The Importance of Title
Everything in estate planning comes down to title. Personal protections depend on title. Tax savings depend on title. In other words, you and your family only receive the benefits of your planning if your planning controls your wealth. Control comes from title.
There are basically three types of title: Individual Name, Joint Name and Contract. Joint Name property includes tenancy in common, joint tenancy with rights of survivorship, and in some states tenancy by the entirety. Contracts include beneficiary designations (such as on insurance and retirement plans) and trusts. Assets owned in individual name are the only assets that are controlled by a will. Jointly owned accounts and beneficiary designations are controlled by operation of law. Only assets owned by a trust are controlled by the instructions of that trust.
The Pitfalls Of Jointly-Owned Property
- Your joint tenancy property can pass to unintended heirs.
- Joint tenancy does not avoid probate, it only delays it.
- There may be unintended gift and estate taxes if joint tenancy is used between non-spouses or with children.
- The joint tenancy property may be subject to your joint tenant’s creditors.
- Joint tenancy makes no provisions for estate tax planning.

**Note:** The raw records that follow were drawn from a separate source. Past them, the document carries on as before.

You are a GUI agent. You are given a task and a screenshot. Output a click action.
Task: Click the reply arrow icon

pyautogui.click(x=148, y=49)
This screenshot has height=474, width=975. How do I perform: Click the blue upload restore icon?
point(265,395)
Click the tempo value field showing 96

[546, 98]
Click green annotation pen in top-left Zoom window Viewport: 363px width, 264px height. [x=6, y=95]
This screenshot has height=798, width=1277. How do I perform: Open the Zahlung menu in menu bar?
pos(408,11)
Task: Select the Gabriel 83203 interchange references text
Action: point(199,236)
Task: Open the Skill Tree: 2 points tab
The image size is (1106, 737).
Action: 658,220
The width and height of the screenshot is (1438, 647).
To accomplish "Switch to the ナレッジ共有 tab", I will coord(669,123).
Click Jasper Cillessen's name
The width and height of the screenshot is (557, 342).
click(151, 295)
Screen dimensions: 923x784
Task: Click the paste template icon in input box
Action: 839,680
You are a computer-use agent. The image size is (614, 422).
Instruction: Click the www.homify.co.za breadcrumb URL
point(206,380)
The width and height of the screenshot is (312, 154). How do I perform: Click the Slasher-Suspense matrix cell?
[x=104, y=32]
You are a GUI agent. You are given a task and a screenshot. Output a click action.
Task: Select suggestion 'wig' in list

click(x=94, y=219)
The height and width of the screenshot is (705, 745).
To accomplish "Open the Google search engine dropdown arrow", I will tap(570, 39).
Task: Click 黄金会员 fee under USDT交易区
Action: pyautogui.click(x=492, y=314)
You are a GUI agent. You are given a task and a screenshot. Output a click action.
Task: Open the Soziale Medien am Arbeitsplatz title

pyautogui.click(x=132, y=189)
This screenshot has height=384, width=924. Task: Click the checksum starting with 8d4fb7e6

- Joint tenancy doesn’t allow you to give your property to whom you want, the way you want, and when you want.
The Pitfalls Of Planning With A Beneficiary Designation
- Designating your beneficiaries on a standard business form “beneficiary designation” often means losing control of a major part of your estate. It does not enable you to leave instructions or provide guidance to your loved ones.
- Oftentimes the wrong beneficiary is named in the beneficiary designation.
- A beneficiary designation won’t protect your spouse and children from creditors or unscrupulous people.
- Equal distributions from a beneficiary designation can cause unequal results that won’t meet your family’s special needs.
- Beneficiary designations make no provision for federal tax planning.
The Pitfalls Of A Will
- Wills guarantee probate – which can generate executor and attorney fees and cause much time delay before your loved ones can receive their inheritance.
- Wills are fully public. They are open to inspection by anyone who wants to know about your will and affairs.
- Wills offer no planning or direction for you or your family in the event of your disability.
- Wills are easily challenged by unhappy relatives.
- Wills most often don’t control their makers’ life insurance proceeds, retirement benefits, or jointly-owned property.
- Wills are often bare-bones form documents written in hard-to-understand language. They don’t capture the hopes, fears, dreams, values and ambitions of their makers.
- Wills may not be effective when their makers move to or own property in another state.
The Pitfalls Of A Trust
- Although most living trusts appear to be better than wills, they are about the same as wills if not fully funded, because they do not avoid probate.
- Most living trusts are sterile legal forms that do not contain instructions for loved ones. They only accomplish limited objectives.